The hypothesis of the single party of the proletariat also does not survive a single page of all the material mentioned above. So much so that, that in all the organisations he joined or founded, Marx did so only with clear programmatic borders amid almost endless battles. Marx’s entry into the Communist League, for example (formerly the League of the Just), occurred after a fierce battle with its former leader Weitling, who used to say: give me an army of 40,000 ex-prisoners and I’ll establish communism by force. As we can see, the programme advocated by Weitling is indifferent to the objective needs of the proletariat. It is the construction of a pre-fabricated communist society by exclusively military means. It is this kind of conception that Marx fights in the Communist Manifesto when he says that “Communists do not form a separate party opposed to the other working-class parties,” or that “no revolution can be made by a party.” However, it does not follow that a party is unnecessary to win and lead the proletariat in the sense indicated by Marx.
It was only after a long battle against Weitling’s positions and after he leaves the League that Marx joined.
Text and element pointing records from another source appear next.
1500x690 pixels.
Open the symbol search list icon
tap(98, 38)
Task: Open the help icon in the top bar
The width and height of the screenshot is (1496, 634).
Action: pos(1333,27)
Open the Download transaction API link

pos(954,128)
In his own words in Mr. Vogt: “The Central Committee had convened a League Congress in London, where the critical views held by us [Engels and Marx] would be proclaimed the League doctrine in a public manifesto.” Only then did Marx join the organisation. Far from a party of all the working class, the Rules of the League, drafted in December 1847, begin by stating: “The aim of the League is the overthrow of the bourgeoisie, the rule of the proletariat, the abolition of the old bourgeois society which rests on the antagonism of classes, and the foundation of a new society without classes and without private property.” As a condition to join the organisation the Rules read: “A way of life and activity which corresponds to this aim”, “subordination to the decisions of the League.” In the clauses that define who could be a member we can read:
“Revolutionary energy and zeal in propaganda; acknowledgment of communism; abstention from participation in any anti-communist political or national association…; observance of secrecy concerning the existence of all League affairs.”
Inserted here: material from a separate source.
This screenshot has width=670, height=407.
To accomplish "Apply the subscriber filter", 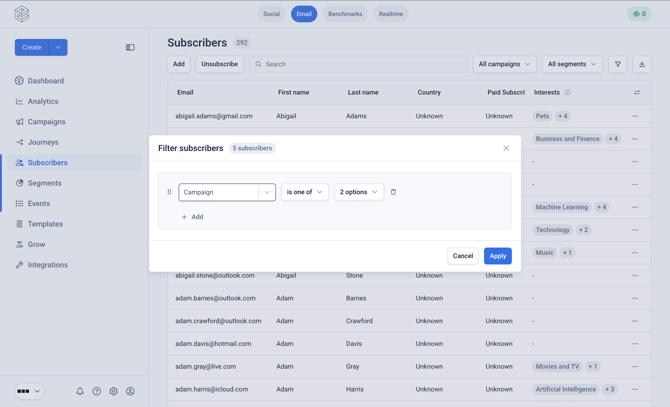I will pos(498,256).
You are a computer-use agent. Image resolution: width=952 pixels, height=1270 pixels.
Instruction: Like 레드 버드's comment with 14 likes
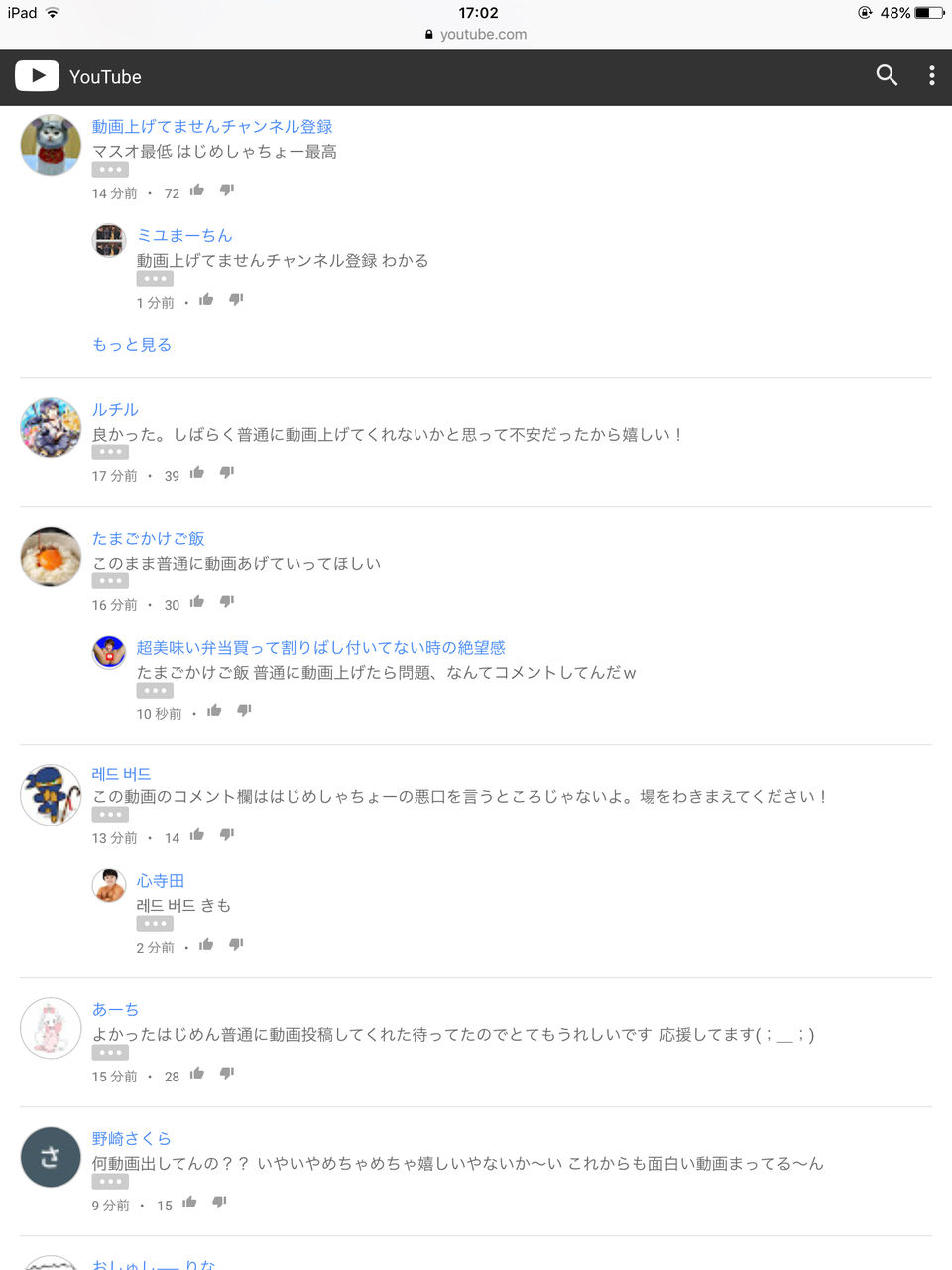pyautogui.click(x=196, y=835)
Many other examples could be mentioned, both in the IWA and in German Social Democracy.
As noted, Marx devoted most of his life to organisational and militant activities. He fought for an independent party of the working class with a programme built on scientific grounds. He opposed the purely conspiratorial nucleus and an organisation looking to administer capitalism. Forgetting such essential moments in Marx’s life, activity and reasoning is no coincidence. It is at the service of a Marx emptied of his essential content. A Marx apart of the working class and the socialist revolution. An artificially constructed Marx after his death. Certainly, it is this last Marx, cut out and disfigured, the “Frankenstein Marx”, who is claimed by The Economist, Haddad and many others in the 200th anniversary of his birth.
 PSDB – Party of Brazilian Social Democracy, a right-wing bourgeois party; PT, Workers’ Party, reformist; PSOL, Party of Socialism and Liberty, neo-reformist.